Still waiting for MRI, having failed to get a cancellation. I’ve worked out that the time between all of this starting and my MRI appointment date is 5 months - grrr.
That said, I think that whatever it is happened to me, it is over for now. Fatigue, weakness, etc has all gradually vanished. I’ve even been to the toilet 2 days in a row (sorry!).
It has left me slightly differently to how it found me though. I now have a numbish right foot, slightly inefficient swallowing, and I don’t like certain noises (eg plates/glasses clattering) because they really hurt, & sometimes make me jump!
I’m so glad I kept a symptom diary, because if I hadn’t I would now quite happily be sticking my head back in the sand & saying that there is nothing wrong with me.
I’ve no idea what is wrong with me, can’t even tell if it’s central or peripheral (my symptoms don’t present as a classic case of anything). Still another 4 weeks before my MRI, so I have a quick question. If this is ms & everything I’ve been through came from a lesion and associated swelling, will an MRI so long after the event show anything? Also, can a neurologist diagnose anything being wrong once your symptoms have gone? Mine didn’t want to do bloods or an lp, or any conduction tests until after the MRI, and now there is nothing wrong with me, I can’t see him bothering.
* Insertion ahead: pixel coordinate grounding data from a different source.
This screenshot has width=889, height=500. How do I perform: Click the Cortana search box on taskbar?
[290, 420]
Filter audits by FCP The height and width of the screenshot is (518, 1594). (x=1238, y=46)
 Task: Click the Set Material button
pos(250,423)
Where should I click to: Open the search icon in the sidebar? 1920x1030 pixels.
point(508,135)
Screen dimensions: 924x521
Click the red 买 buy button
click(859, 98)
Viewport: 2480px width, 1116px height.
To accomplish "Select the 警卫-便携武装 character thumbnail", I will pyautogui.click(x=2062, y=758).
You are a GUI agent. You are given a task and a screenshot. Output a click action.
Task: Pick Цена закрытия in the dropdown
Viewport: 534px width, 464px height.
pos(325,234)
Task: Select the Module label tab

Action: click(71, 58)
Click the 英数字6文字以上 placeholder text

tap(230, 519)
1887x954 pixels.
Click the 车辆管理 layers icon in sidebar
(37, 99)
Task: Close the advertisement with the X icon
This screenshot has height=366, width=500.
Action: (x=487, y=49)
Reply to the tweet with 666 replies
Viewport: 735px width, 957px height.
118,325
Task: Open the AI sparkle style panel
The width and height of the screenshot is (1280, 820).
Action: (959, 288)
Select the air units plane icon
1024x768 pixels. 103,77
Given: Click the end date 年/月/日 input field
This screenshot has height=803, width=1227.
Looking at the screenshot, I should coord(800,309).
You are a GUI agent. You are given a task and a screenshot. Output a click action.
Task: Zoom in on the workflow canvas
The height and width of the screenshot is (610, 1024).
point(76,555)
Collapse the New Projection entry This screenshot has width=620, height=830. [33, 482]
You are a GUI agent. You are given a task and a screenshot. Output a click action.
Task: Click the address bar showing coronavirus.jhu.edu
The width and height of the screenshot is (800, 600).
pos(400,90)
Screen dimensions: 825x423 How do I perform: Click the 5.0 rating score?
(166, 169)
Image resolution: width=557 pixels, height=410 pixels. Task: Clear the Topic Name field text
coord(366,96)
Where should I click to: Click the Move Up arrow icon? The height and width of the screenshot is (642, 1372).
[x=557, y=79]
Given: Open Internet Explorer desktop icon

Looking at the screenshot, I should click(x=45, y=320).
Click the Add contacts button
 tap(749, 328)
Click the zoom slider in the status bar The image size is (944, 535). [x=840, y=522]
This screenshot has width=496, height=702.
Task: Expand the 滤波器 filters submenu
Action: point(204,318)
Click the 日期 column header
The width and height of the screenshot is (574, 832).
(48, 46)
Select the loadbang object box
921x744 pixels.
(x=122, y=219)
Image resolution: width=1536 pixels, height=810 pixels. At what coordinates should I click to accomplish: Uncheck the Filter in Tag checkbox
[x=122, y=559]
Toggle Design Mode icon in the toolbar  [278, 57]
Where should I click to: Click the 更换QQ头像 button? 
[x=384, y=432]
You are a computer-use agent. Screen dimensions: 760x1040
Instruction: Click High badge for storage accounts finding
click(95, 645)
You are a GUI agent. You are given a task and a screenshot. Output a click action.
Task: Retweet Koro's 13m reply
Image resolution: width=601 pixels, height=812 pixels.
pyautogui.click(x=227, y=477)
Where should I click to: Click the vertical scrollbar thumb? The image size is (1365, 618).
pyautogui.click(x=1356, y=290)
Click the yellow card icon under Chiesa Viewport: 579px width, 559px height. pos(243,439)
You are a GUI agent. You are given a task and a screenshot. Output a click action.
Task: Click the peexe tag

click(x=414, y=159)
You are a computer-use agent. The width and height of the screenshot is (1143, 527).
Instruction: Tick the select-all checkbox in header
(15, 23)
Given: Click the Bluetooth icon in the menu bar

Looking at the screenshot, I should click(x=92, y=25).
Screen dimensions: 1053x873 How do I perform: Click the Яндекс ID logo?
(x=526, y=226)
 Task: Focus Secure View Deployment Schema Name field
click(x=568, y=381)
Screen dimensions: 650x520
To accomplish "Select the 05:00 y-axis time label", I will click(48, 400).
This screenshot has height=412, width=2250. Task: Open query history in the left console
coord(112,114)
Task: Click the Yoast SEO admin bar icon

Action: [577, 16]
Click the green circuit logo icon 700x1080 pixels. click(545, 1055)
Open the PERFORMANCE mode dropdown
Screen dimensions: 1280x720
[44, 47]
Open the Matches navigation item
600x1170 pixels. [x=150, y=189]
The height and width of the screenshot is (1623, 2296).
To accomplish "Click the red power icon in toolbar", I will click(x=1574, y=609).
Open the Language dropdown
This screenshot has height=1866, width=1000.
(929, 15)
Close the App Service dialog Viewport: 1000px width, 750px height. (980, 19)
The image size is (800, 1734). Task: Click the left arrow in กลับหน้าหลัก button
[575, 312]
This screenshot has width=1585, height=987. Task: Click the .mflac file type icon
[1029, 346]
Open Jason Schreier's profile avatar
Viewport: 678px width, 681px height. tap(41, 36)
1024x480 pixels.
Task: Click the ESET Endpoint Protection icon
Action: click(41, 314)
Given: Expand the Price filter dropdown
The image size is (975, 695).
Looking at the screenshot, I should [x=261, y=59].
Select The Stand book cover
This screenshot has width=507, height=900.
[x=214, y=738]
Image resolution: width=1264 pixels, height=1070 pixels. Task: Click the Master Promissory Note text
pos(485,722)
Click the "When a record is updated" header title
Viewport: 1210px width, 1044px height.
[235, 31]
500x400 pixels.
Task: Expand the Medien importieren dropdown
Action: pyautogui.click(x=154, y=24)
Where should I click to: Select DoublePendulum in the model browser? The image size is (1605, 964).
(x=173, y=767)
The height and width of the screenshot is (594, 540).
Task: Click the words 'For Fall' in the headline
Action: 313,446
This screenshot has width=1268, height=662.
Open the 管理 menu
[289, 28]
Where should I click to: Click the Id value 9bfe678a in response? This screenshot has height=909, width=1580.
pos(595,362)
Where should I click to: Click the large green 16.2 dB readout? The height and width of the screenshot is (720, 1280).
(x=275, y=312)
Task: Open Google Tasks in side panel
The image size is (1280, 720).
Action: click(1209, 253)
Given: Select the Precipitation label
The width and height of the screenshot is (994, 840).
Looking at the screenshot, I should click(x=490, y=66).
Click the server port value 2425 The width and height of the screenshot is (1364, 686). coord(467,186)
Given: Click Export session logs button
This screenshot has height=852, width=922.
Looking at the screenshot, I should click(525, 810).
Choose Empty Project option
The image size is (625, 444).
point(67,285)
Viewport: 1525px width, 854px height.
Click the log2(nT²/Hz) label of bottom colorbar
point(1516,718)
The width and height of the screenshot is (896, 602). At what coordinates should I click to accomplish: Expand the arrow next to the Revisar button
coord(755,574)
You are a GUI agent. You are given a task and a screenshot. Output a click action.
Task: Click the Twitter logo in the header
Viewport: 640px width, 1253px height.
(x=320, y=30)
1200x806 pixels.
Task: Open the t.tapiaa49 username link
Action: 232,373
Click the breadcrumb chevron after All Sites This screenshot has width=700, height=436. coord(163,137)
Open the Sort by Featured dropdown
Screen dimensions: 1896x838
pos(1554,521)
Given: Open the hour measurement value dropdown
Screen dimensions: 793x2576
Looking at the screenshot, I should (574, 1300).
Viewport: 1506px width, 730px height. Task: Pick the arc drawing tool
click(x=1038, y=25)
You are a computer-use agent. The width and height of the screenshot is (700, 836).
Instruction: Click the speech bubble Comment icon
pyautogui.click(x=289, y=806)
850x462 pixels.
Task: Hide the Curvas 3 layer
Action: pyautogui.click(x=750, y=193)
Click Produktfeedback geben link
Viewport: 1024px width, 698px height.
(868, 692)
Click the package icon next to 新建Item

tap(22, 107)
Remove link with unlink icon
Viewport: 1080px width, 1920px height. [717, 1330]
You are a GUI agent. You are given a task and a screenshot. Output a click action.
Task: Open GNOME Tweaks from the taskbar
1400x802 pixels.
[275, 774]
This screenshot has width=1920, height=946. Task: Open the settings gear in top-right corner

I’m now wondering if I’m going to have to wait until next year (I seem to get an episode of this once a year) to get answers, and even then it would rely on getting appointments/scans during the flare up which I can’t see ever happening with the waiting lists up here.
I’m over the moon to be feeling so good, and being able to go out walking/cycling again, but I’m so desperate to know what is up with me (and to get a family member off my back who thinks I have sciatica and I’m being a drama queen).